The case for stimulating demand and restricting supply

J. W. Mason writes,

The fact that people like Lawrence Summers have been ignored in favor of progressives like Heather Boushey and Jared Bernstein, and deficit hawks like the Committee for a Responsible Federal Budget have been left screeching irrelevantly from the sidelines, isn’t just gratifying as spectacle. It suggests a big move in the center of gravity of economic policy debates.

It really does seem that on the big macroeconomic questions, our side is winning.

Pointer from Tyler Cowen. He lists a number of propositions, which tend to favor macroeconomic policies that stimulate demand and restrict supply.
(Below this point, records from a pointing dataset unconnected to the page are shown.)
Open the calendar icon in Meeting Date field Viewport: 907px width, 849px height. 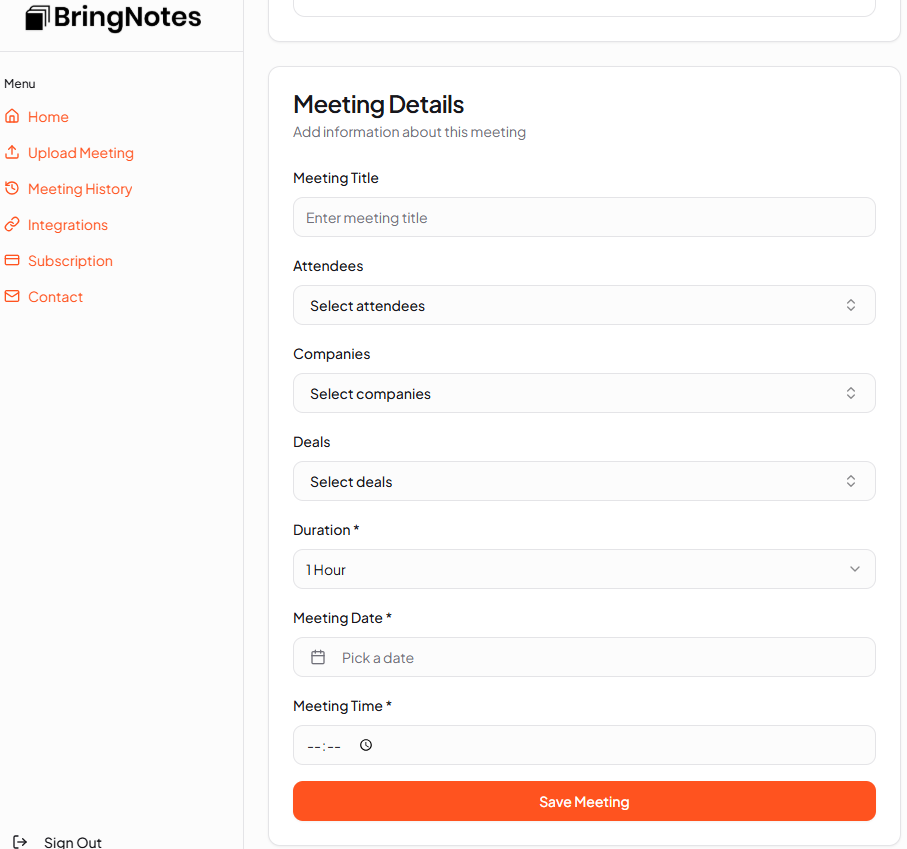(x=318, y=657)
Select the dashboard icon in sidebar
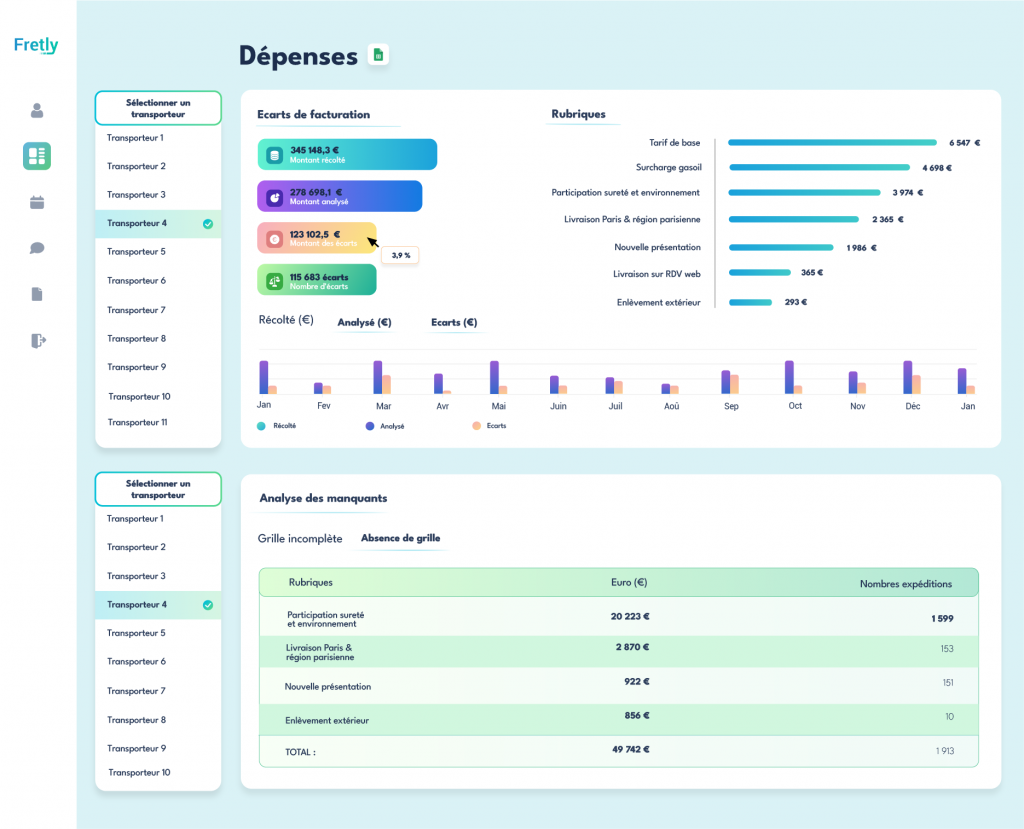 [37, 156]
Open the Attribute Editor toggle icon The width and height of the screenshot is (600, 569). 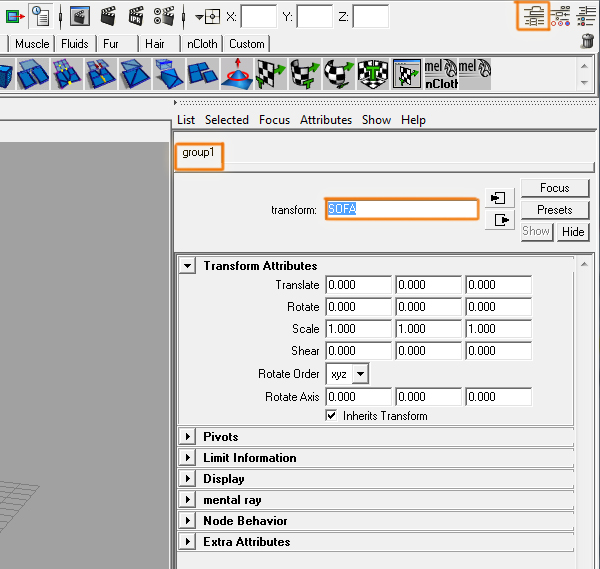coord(533,15)
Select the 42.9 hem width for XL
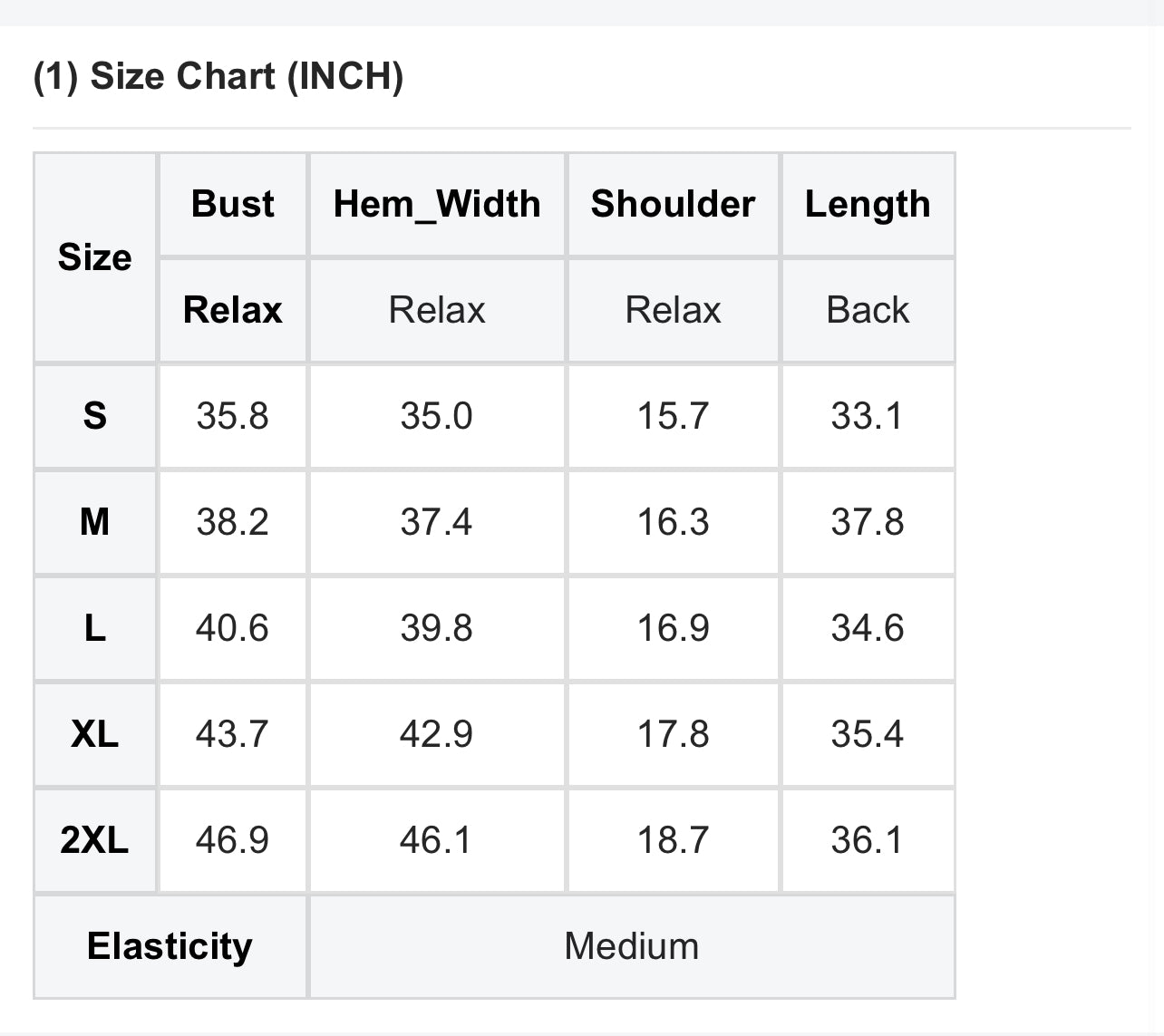The width and height of the screenshot is (1164, 1036). click(437, 734)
For example although he argues (correctly) that there is no bright line between being unemployed and being out of the labor force, he claims that

Work incentives don’t matter.

Suppose you have very high marginal tax rates on work. The “new” theory is that with enough aggregate demand, everyone will work, anyway. As Mason puts it,

Weak demand is an ongoing problem, not just a short-term one. The most serious criticism of the ARPA is, I think, that so many of its provisions are set to phase out at specific dates when they could be permanent (the child tax credit) or linked to economic conditions (the unemployment insurance provisions). This suggests an implicit view that the problems of weak demand and income insecurity are specific to the coronavirus, rather than acute forms of a chronic condition.

I think that if you subsidize demand and restrict supply, then the whole economy will look like education, health care, and real estate, where prices go up and resources are wasted.

John Cochrane has a more detailed critique of this “new” economic theory. One way in which it differs from the conventional wisdom of the 1960s: back then, economists were confident that if inflation broke out, the government could direct businesses to slow the rate at which they increased wages and prices. That theory has not made a comeback, at least so far.